Hello Matthew, I have a similar problem to solve to the problem you talked about on PyData conference PyData Berlin 2018 and I’m trying to replicate the example you showed on the slide
The first line prodigy textcat.teach crime_dataset /data.jsonl --label CRIME It doesn’t work for me because it wants me to specify spacy model as the second parameter. So I’m wondering how did it work in your example? The same question applies to the second prodigy command prodigy ner.teach ner_dataset /data.json --label PERSON, LOCATION
Could you please provide some clarity on how to replicate the problem you talked about there?

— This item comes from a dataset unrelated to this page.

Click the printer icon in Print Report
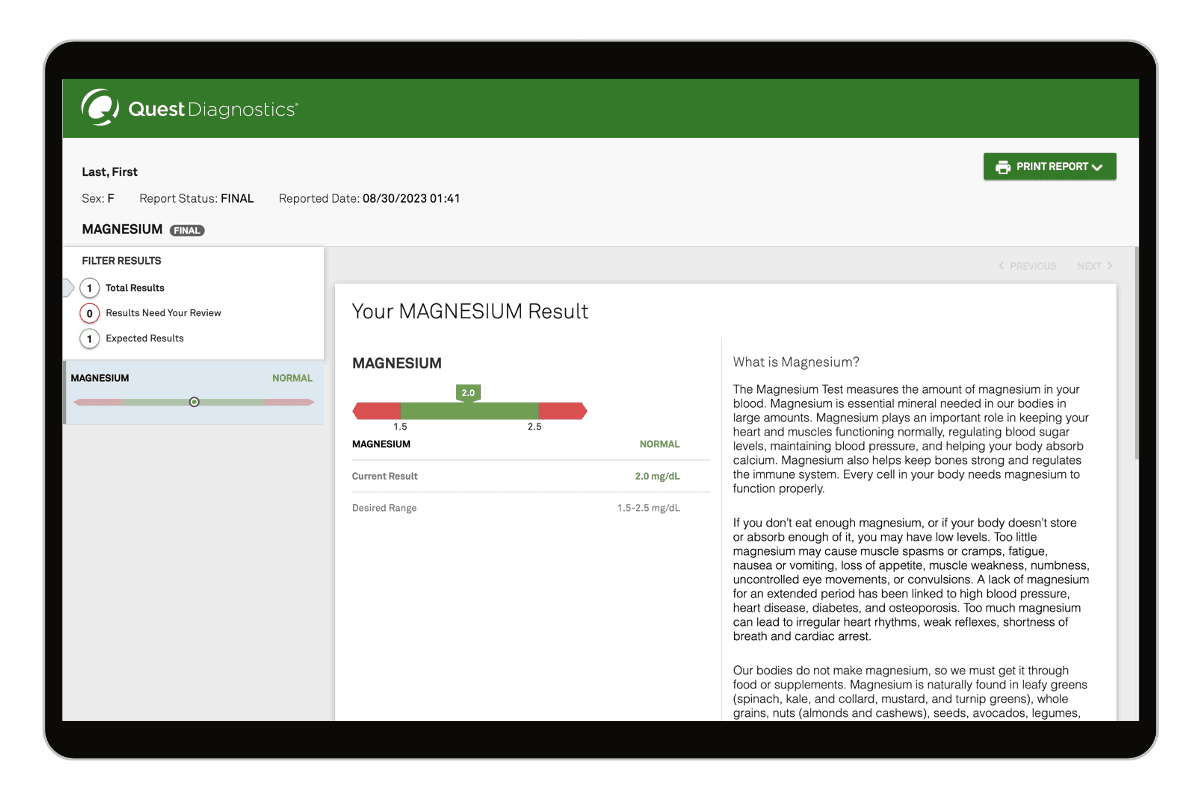1200x800 pixels. [x=1002, y=167]

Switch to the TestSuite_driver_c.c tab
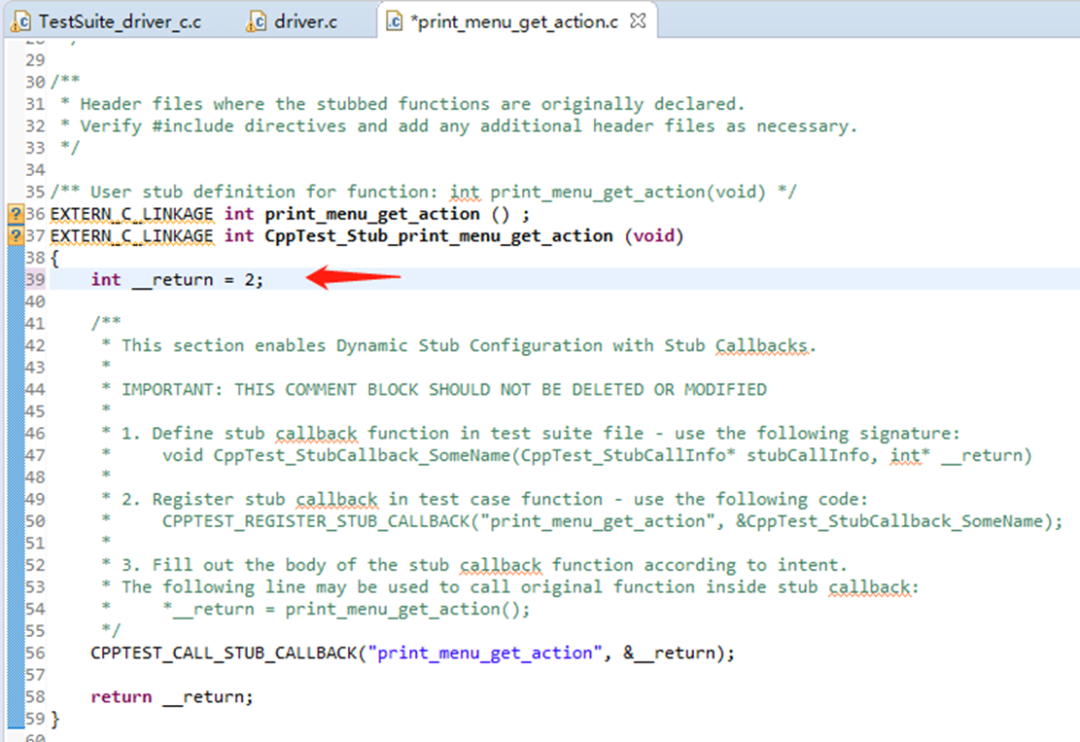click(119, 21)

I made a typo when I was putting together the slide, you’re right that the command is wrong there. It should be fixed in the slideshare, but, hard to fix the video :p. It should work if you specify the spaCy model — something like en_core_web_md should be fine.
Thank you for a quick reply. I have follow up question. I see that here prodigy textcat.teach crime_dataset en_core_web_md /data.jsonl --label CRIME you don’t specify any initial training data I mean --seedor --patterns. Is it fine just to start annotating without these initial information? To give a little background what I’m trying to solve I want a model tell me weather there is an address present in the text.
If you’re labelling an entity that the model already predicts, you can use the current state of the model as a starting point. But if you’re annotating a new entity, you do need to do something else to add the initial entities.
I would suggest starting with a round of ner.manual annotation, to train an initial model. After that you can use ner.teach to improve its predictions.